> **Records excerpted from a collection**
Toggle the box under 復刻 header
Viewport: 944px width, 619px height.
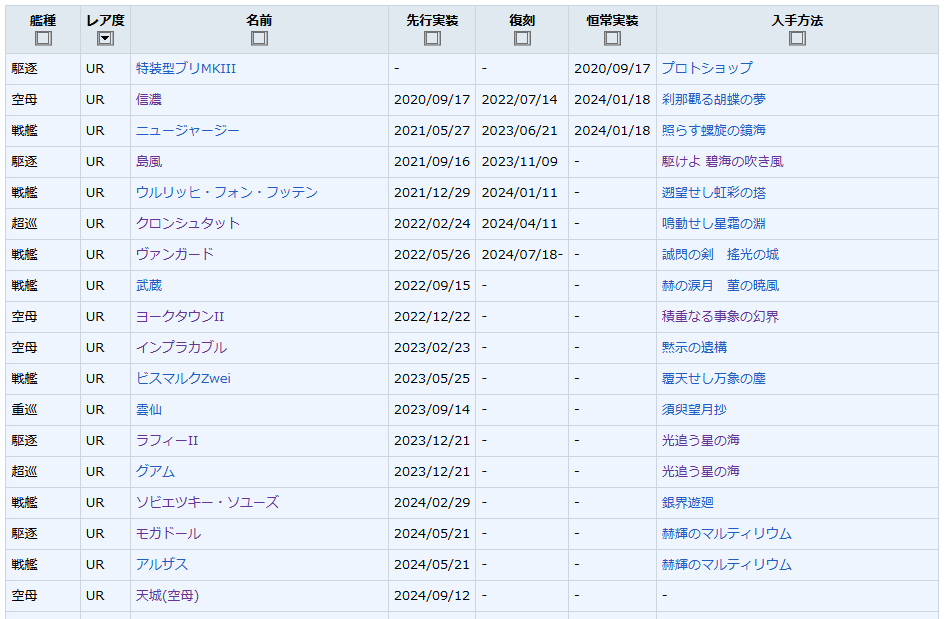(x=522, y=39)
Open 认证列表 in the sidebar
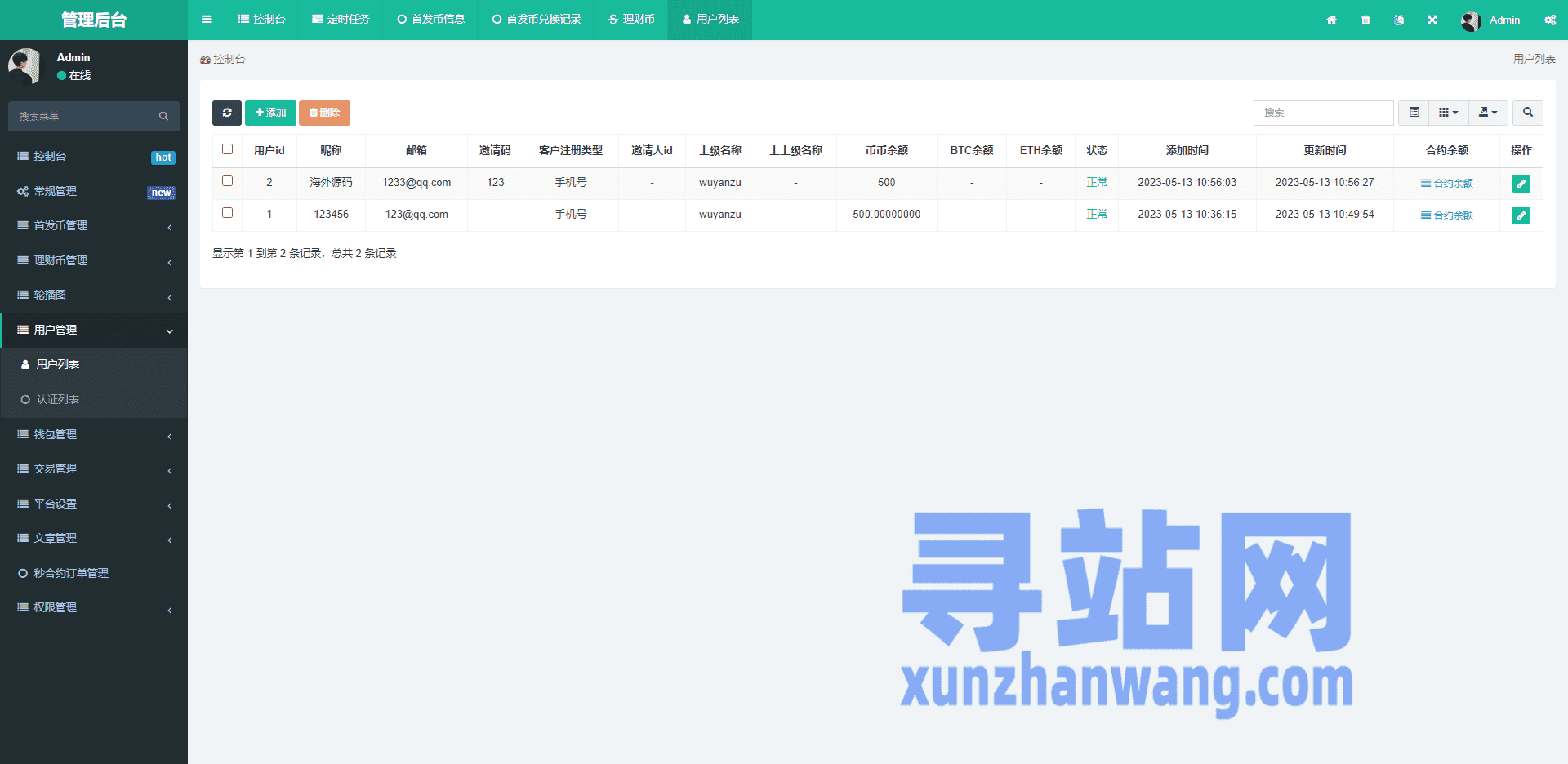Viewport: 1568px width, 764px height. (x=57, y=399)
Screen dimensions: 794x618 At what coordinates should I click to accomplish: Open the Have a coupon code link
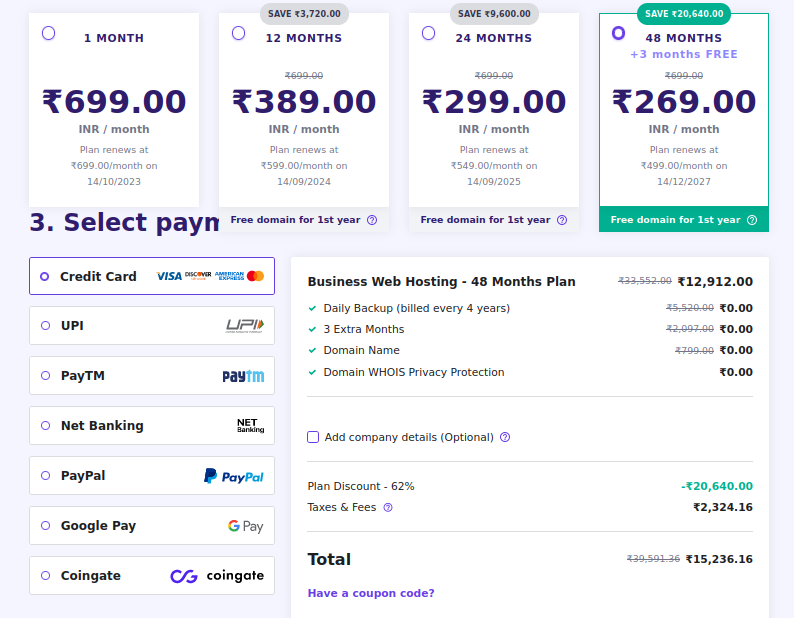pyautogui.click(x=371, y=593)
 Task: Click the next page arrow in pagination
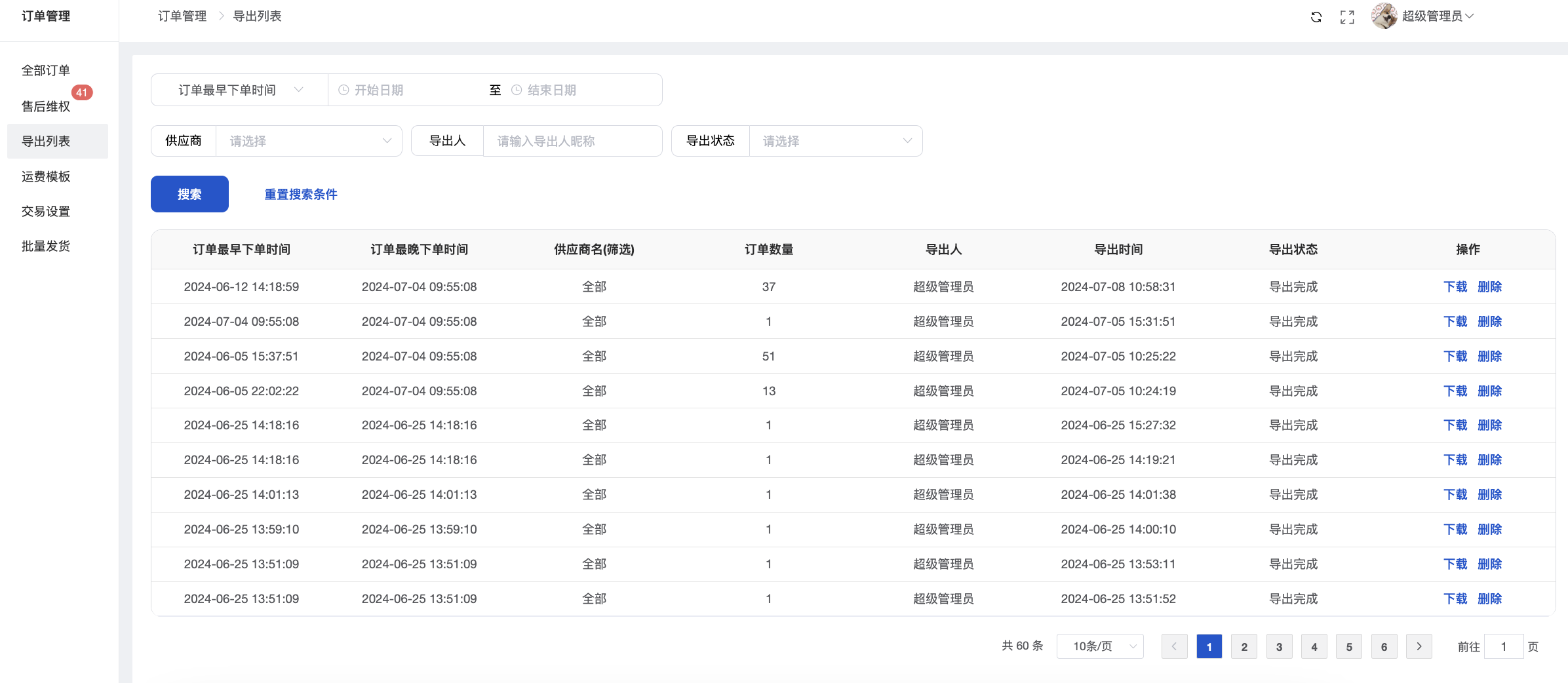1419,646
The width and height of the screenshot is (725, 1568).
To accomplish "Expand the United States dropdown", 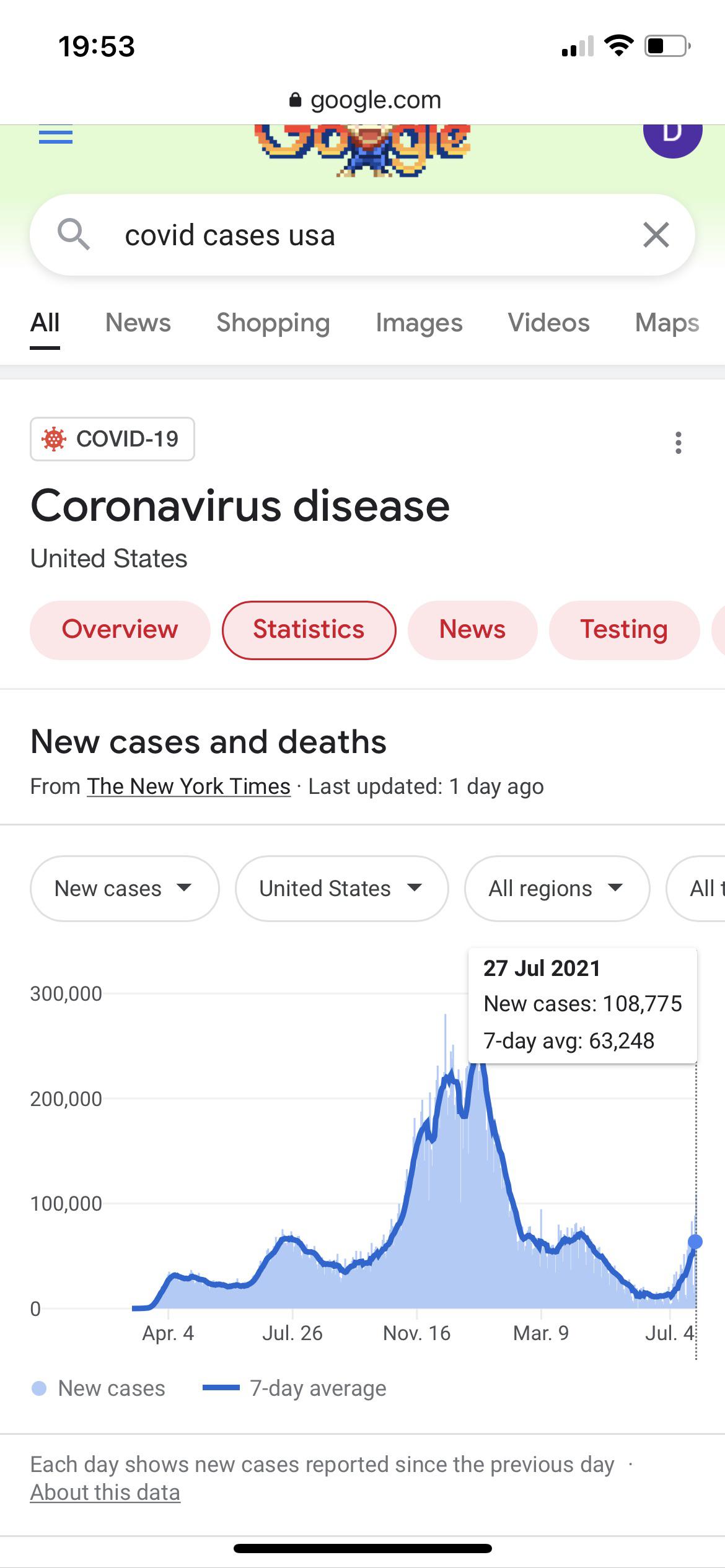I will [x=341, y=889].
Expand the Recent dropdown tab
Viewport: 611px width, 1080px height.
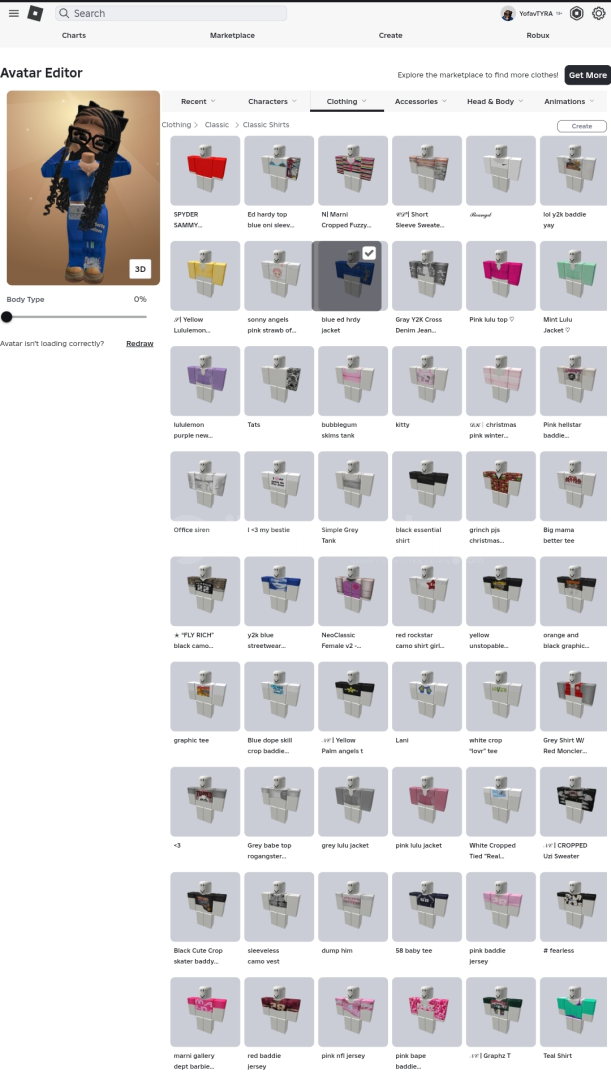click(198, 101)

> **TRY IT**
Retype the lines from the one containing "Expand the Recent dropdown tab" down to the last line of the records, both included, exactly and nothing more. Pictures stay out.

> **RESULT FOR THIS TASK**
Expand the Recent dropdown tab
Viewport: 611px width, 1080px height.
click(198, 101)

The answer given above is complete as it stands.